O'Neil v. Detroit

Decision Date27 February 1883
Citation15 N.W. 48,50 Mich. 133
PartiesO'NEIL v. CITY OF DETROIT.
CourtMichigan Supreme Court

What is to be considered a sidewalk and what a cross-walk having received a settled construction by the practice of the city authorities of Detroit in levying sidewalk rates, and requiring the owners of property to keep certain parts of their walks in repair, this construction will be followed in an action against the city for an injury caused by a defect in an alleged cross-walk, in determining its liability therefor.

Error to superior court of Detroit.

Conely, Maybury & Lucking, for plaintiff.

Henry M. Duffield, for defendant and appellant.

COOLEY J.

The city of Detroit brings error in this case upon a judgment entered in favor of the plaintiff for a personal injury suffered by her in passing along one of its streets. The place of injury was at the intersection of Labrosse street with Trumbull avenue, a little outside the line which bounds lots on Labrosse street, extended across the avenue. The place of injury was on the walk for foot passengers, and the injury was occasioned by a defect which had existed for some time, but of which the plaintiff was unaware. No negligence is attributed to the plaintiff, and the principal question made on the trial was, whether for an injury occasioned by a defect in the street at the place where this occurred the city was liable under the statute.

The principal contention appears to have been over the question whether the defective place was to be considered a part of the sidewalk or a part of the cross-walk. It is seen that it was within the bounds of Labrosse street and that it was upon that part of the street which is appropriated to and prepared for the use of foot passengers. It was also on the line for the crossing of foot passengers on the northerly side of Trumbull avenue. If the whole crossing of the avenue from boundary to boundary of Labrosse street is to be deemed cross-walk, then the defect which caused the injury was in the cross-walk, but if the cross-walk is deemed to extend to the line of the sidewalk only then the defect was in the sidewalk.
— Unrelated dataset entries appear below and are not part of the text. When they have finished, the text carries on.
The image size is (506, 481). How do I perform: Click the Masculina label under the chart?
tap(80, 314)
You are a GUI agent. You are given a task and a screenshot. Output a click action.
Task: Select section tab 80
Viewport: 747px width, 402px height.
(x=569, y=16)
The importance of this contention will appear when it is known that the city is responsible for injuries occasioned by defects in the carriage-way or street proper, and in the cross-walks, but not for those occasioned by defects in the sidewalks. Pub. Acts 1879, p. 223; Detroit v Putnam, 45 Mich. 263; [S.C. 7 N.W. 815.] Why this difference in liability was established by statute is matter of conjecture, but we have...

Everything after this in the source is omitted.